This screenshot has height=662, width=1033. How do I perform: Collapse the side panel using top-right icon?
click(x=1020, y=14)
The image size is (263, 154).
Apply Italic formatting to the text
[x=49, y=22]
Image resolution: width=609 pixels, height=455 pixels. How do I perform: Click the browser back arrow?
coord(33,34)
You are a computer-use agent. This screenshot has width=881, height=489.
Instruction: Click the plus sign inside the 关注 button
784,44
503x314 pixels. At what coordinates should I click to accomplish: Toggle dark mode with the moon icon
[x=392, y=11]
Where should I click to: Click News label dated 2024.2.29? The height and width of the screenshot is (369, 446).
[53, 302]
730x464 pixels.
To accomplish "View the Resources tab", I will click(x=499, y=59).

○ ○ ○ ○

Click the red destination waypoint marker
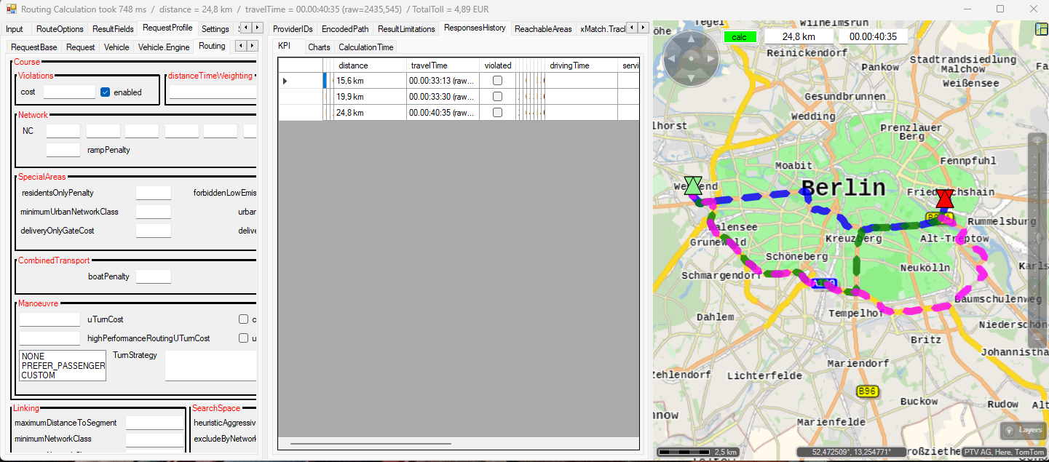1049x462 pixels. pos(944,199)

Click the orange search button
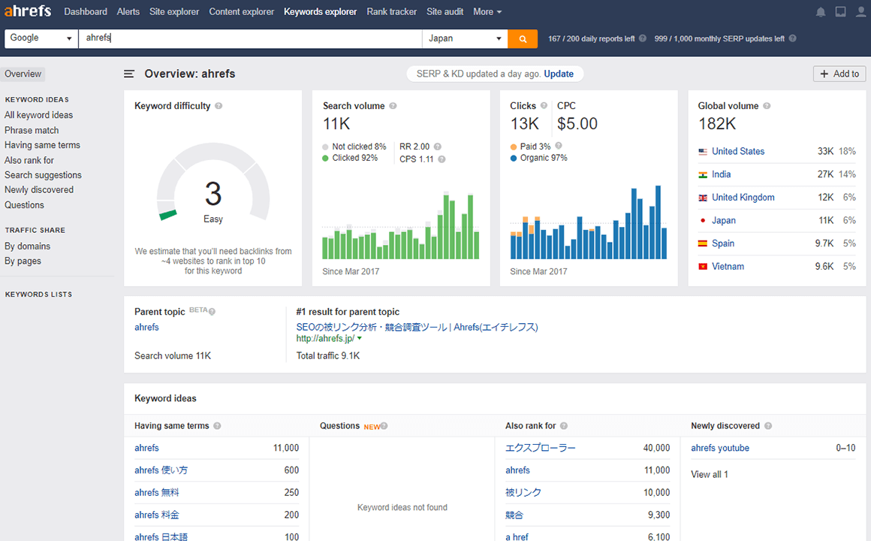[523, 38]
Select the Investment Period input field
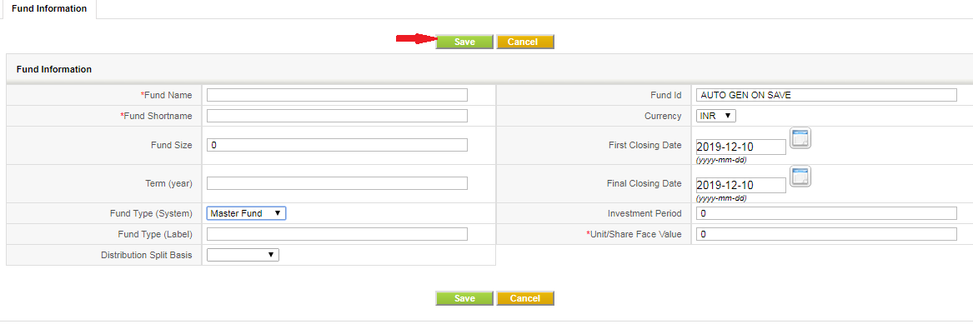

○ ○ ○ ○

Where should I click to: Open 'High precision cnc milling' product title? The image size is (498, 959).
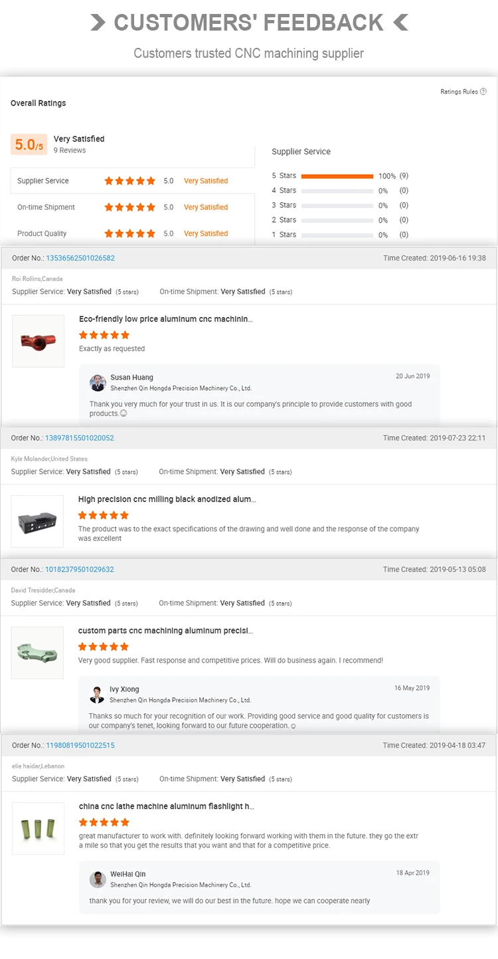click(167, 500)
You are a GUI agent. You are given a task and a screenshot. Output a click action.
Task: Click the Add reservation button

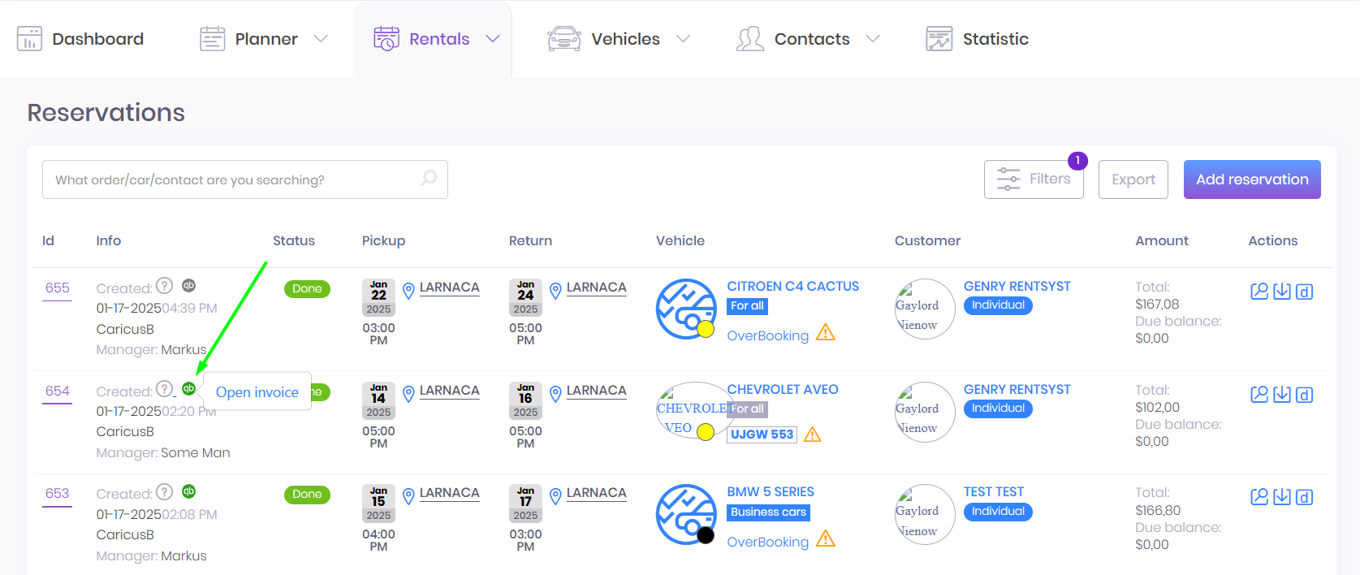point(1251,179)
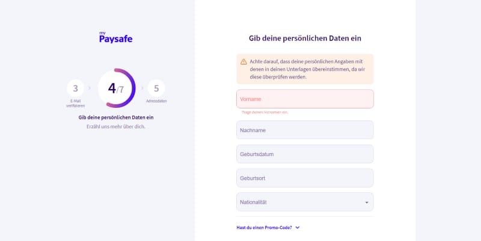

○ ○ ○ ○

• The exercise: Pull out every line of the material above that contains the string "agent". Case counts.

• Written response:
You are a computer-use agent. This screenshot has width=881, height=489.
You are a GUI agent. You are given a task and a screenshot. Output a click action.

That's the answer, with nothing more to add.